Intro
Fair warning, this blogpost gets quite technical, goodluck!
Kernel hooking is not difficult because a jump is difficult, that's easy.
So why do EDR avoid kernel hooks? In itself they sound great, telemetry directly from the routines themselves, no callbacks required, full control over kernel components. It's not that easy.
Controlling all of the conditions around kernel routines well enough so that the target routine still behaves exactly as it did before is extremely difficult. That means respecting instruction boundaries, patchguard, register state, paged pools, IRQL constraints, memory protections, SMP visibility, handler lifetime, unload sequencing, performance and failure atomicity. Miss any one of those and bugcheck!
Sadly, EDRs also have to behave, since they are deployed on thousands, even millions of corporate and consumer systems. They can't afford to BSOD. Blackbird has no such problem;
This post covers the Blackbirds Kernel Hook Engine AKA the most challenging component I've ever built.

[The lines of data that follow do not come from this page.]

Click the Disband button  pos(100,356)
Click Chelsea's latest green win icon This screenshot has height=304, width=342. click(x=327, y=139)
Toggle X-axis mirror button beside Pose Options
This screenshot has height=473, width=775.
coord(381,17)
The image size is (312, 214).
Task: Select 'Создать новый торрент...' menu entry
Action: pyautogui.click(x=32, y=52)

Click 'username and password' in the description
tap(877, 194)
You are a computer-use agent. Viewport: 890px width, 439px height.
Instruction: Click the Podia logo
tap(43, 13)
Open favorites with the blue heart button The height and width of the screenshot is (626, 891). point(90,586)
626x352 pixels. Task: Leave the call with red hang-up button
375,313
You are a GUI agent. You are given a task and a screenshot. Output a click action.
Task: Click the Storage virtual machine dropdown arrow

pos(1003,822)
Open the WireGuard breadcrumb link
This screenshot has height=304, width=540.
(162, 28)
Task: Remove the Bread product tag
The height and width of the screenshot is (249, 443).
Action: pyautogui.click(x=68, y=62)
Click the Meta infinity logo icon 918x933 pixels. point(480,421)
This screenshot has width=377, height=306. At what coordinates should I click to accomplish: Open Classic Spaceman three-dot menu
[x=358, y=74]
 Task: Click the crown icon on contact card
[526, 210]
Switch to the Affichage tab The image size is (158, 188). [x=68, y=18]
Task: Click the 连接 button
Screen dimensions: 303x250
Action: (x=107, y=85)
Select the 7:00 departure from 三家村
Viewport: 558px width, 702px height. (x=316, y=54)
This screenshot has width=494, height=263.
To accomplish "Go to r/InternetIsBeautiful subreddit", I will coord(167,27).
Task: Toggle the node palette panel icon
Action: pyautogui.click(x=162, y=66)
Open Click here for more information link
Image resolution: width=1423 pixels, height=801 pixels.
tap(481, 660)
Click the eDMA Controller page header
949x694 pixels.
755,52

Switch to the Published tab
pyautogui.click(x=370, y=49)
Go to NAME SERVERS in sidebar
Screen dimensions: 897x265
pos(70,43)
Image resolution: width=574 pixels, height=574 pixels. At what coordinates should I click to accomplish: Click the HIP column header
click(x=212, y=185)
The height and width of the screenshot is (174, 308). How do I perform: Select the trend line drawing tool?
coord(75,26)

The paths under instrumentation are:
NtQuerySystemInformation(Ex)
NtQueryInformationProcess
NtWriteVirtualMemory
NtProtectVirtualMemory
NtCreateSection
NtMapViewOfSection
NtAllocateVirtualMemory
NtQuerySystemInformationEx
Flow:
- if Blackbird is disarmed, pass through immediately
- if Blackbird is armed, only continue instrumentation when the caller PID is in the monitored set
- keep the instrument path safe under kernel execution constraints
- never violate the original routines execution semantics(!)
Sounds simple right?
The Goal
Blackbird needed lightweight telemetry on a narrow set of kernel-facing APIs that tend to matter for memory manipulation, section activity, and process inspection, I wanted this because Ob* & Ps* callbacks provide too little information.

This, is the goal. That's a clean, working, hooked ntoskrnl.exe!NtAllocateVirtualMemory.
Problems, Complexities & Problems
The original hook logic inherited too much user-mode thinking.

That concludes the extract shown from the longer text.